When I was 29 years old I was a chief medical resident at the Johns Hopkins Hospital. One summer day, I went to the faculty pool. My social life was fine, but I increasingly wondered when I would meet the kind of woman I would actually want to spend the rest of my life with. Just then my future wife Carolyn stood up from across the pool to gather her belongings to leave. I knew in that instant that she was the one.
I decided that telling her at that very moment that she was going to marry me and be the mother of my children might seem a bit forward. But I assumed she was a hospital employee and that I would eventually cross paths were her again. After months of searching for her, she appeared as a 4th year medical student on the ward next to mine. I asked a colleague who was supervising her to tell me her name and to arrange a blind date. He told me her name, but that he didn’t believe in blind dates. He did say, however, that he would ask if she would be “receptive to an overture”. He learned that Carolyn and a male student were the class couple and that the boy had already purchased an engagement ring for his planned proposal to Carolyn at the end of the school year. My colleague returned to my office and told me, straight-faced, “I think she would be receptive to an overture”.
Fortunately for me, she was.
On our second date, Carolyn joined me and two of my friends for what was supposed to be a 40-mile bike ride. My friends and I arrived dressed and equipped for a long bike ride. Carolyn arrived in a T-shirt, cutoff jeans, and a 3-speed bicycle. After 1 mile I could see she was struggling. I asked her if she would rather go to dinner than complete the ride. She emphatically said yes. Within a few more dates the only questions were: when should we get married and where would we live? Carolyn wouldn’t ride a bike again for years.
I had already agreed to come to the Dana-Farber as a clinical fellow and Carolyn fortunately then matched at New England Medical Center for her surgical residency. We arrived in Boston in 1987 and began building our life together. Carolyn and I had two children, all while Carolyn was quickly becoming one of the leading breast cancer surgeons in the country. She joined the faculty at the DFCI and Brigham and Women’s, where she was the founding director of the Comprehensive Breast Health Center. I completed my clinical training at the Dana-Farber and then embarked on a research career, frustrated by the cancer therapies available at that time.
In 1999 Carolyn developed a severe herniated disk while lifting a patient and required surgery. She told me as part of her postop recovery she was going to train to do the PMC. Given our previous biking experience, this seemed like the old joke where a patient asks his surgeon whether he will be able to play the piano after his operation. The surgeon says “yes”, to which the patient says, “that’s funny, I couldn’t play the piano before”.

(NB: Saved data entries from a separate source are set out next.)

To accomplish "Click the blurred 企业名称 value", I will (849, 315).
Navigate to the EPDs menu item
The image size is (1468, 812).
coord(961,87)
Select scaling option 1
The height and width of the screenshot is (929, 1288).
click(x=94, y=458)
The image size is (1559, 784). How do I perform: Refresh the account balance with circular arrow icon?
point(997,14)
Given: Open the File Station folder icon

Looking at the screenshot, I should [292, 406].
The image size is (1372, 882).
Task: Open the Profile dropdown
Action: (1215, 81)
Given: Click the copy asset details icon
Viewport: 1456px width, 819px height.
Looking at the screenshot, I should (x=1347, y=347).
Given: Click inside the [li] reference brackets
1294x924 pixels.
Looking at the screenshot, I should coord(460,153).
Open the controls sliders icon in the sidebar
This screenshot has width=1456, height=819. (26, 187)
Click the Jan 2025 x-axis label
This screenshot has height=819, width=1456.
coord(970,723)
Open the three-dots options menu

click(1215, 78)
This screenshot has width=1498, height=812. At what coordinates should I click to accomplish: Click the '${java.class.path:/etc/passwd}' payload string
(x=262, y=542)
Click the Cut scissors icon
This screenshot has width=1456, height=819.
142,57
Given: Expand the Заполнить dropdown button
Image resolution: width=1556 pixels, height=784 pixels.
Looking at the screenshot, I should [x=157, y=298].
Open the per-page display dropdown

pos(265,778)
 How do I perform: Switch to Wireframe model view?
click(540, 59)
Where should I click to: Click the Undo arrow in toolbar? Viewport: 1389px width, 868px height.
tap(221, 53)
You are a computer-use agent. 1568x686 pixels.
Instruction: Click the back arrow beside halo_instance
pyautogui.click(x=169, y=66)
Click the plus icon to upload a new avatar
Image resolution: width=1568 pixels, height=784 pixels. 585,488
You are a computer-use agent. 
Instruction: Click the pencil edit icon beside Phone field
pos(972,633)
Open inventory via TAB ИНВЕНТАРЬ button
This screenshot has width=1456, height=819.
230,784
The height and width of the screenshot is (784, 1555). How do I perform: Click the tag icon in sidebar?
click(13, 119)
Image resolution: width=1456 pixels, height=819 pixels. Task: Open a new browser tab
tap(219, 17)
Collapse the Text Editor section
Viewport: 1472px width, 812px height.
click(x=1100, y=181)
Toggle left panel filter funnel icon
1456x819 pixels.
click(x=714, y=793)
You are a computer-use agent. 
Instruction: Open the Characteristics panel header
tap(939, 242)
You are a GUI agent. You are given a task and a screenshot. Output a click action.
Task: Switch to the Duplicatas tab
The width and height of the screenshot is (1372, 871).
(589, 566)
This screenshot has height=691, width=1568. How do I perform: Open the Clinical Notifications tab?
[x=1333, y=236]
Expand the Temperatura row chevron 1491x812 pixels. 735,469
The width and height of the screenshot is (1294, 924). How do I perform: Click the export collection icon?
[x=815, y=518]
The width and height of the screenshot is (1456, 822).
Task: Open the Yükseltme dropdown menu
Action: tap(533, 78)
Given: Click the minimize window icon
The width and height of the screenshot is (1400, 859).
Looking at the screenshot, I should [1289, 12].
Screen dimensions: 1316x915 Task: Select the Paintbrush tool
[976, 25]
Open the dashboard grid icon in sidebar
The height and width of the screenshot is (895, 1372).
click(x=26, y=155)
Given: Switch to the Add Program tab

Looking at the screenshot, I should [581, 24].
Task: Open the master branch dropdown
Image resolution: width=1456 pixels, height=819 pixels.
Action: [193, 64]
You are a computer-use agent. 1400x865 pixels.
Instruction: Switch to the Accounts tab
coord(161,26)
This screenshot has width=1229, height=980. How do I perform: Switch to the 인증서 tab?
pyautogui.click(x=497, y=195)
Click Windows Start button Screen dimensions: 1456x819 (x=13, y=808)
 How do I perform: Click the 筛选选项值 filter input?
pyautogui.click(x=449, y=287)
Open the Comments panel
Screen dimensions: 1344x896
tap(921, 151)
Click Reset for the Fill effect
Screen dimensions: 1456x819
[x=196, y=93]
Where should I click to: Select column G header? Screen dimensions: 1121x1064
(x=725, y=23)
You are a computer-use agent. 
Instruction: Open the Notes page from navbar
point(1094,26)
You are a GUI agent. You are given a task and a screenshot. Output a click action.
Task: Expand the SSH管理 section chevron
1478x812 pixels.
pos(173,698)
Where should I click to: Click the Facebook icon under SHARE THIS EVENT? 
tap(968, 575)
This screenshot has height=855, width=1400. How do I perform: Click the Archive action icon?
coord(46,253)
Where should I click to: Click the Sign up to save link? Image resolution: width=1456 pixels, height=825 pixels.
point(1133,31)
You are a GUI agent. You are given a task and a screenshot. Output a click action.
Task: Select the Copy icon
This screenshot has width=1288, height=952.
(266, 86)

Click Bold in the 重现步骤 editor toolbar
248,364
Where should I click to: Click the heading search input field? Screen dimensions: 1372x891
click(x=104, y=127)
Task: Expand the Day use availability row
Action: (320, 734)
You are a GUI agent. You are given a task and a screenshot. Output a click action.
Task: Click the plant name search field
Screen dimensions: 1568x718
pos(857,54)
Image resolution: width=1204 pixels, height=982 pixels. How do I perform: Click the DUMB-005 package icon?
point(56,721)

Our two children were only 7 and 4 at the time. Carolyn and I agreed that if she was training for the PMC, I would babysit, no questions asked. Carolyn trained a lot! Like everything else she did, Carolyn was determined to become a superb rider (even if she never really did change gears as much as she should have). She trained with PMC regulars such as Eric Winer, Jim DeCaprio, and Lee Nadler, and did the 2-day ride from Sturbridge in 2000. She eventually rode 10 times, raising $200,000.
I remember being in awe when I would watch the odometer on long car trips and think to myself, wow, we haven’t even gone 192 miles yet. Carolyn would still be peddling if this was the PMC.
The summer of 2003 Carolyn found a small dimpling of her breast and had a breast biopsy done while she was in between her own operating room cases. It was breast cancer. She ultimately needing several rounds of surgery and chemotherapy. Naturally I assumed she would skip the PMC that year, but I was wrong. We went to several sporting goods stores before we found a suitable sports bra; she still had sutures in her breast and had difficulty lifting her arm. She got a searing pain in her breast every time she hit a bump, but she bit her tongue rather than alarming her fellow riders. Carolyn was so utterly brave and amazing. I promised myself I would do the PMC when the children no longer needed a babysitter.
I did the Sturbridge to Provincetown ride from 2007-2010. Carolyn and I were able to ride several times together, and we were even joined by our teenage daughter, Kathryn Grace, in 2009. In December of 2010, however, Carolyn was diagnosed with a malignant brain tumor, glioblastoma, unrelated to her breast cancer. We knew her life expectancy was less than 2 years and immediately put together a dream team of scientists and clinicians from the DFCI and elsewhere. She lived almost 5 years before we ultimately ran out of bullets. Five years was certainly not enough, but it meant seeing our eldest graduate from college, our youngest enrolled in college, and few more precious holidays together.
In 2016 I resumed riding in the PMC, again in tribute to Carolyn. As a physician-scientist who works at the Dana-Farber, and having cared for my wife, I know very well how important the PMC is. In fact, funds from the PMC helped fund my own research over the years, which was recognized this past year with the Nobel Prize in Medicine. I hope all the past and present PMC riders and donors take justifiable pride in making my Nobel Prize possible. It is obviously bittersweet to not share it with Carolyn. She would be the first to tell us to celebrate, but to then start peddling again so that our children and grandchildren won’t have to fear this awful disease.